• _TASK TO CARRY OUT_: Go through the data and copy each line that holds "height".

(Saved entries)
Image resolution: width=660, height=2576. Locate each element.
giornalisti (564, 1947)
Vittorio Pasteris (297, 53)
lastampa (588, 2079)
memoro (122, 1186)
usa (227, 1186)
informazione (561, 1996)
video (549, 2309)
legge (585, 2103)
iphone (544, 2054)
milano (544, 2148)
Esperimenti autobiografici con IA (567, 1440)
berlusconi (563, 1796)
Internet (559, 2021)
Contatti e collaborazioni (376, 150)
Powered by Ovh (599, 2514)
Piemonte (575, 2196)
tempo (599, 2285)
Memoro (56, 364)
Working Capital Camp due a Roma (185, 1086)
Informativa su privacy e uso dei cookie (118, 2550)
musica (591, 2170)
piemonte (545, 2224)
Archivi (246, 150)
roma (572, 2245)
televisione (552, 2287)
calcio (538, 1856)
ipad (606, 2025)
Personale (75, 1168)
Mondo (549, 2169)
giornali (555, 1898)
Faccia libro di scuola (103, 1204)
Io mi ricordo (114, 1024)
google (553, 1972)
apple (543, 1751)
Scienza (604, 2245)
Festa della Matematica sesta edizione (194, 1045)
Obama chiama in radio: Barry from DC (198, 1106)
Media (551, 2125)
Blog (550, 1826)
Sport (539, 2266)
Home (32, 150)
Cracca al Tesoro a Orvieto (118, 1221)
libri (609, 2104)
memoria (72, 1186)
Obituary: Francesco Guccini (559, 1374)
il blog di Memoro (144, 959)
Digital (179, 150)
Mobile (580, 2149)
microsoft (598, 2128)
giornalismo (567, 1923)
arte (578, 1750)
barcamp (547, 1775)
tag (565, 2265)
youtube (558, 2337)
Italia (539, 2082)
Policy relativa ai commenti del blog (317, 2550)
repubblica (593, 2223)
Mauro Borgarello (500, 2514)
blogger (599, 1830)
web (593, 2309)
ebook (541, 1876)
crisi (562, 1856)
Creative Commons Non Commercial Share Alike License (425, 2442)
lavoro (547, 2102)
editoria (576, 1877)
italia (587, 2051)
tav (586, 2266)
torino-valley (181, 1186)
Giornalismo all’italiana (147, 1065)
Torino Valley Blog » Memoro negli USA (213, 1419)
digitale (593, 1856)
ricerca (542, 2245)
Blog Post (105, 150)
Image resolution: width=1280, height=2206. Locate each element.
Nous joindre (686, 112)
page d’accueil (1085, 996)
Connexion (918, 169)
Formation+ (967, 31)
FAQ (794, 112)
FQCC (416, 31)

• _TASK RESPONSE_:
Image resolution: width=660, height=2576. Locate each element.
Image resolution: width=1280, height=2206. Locate each element.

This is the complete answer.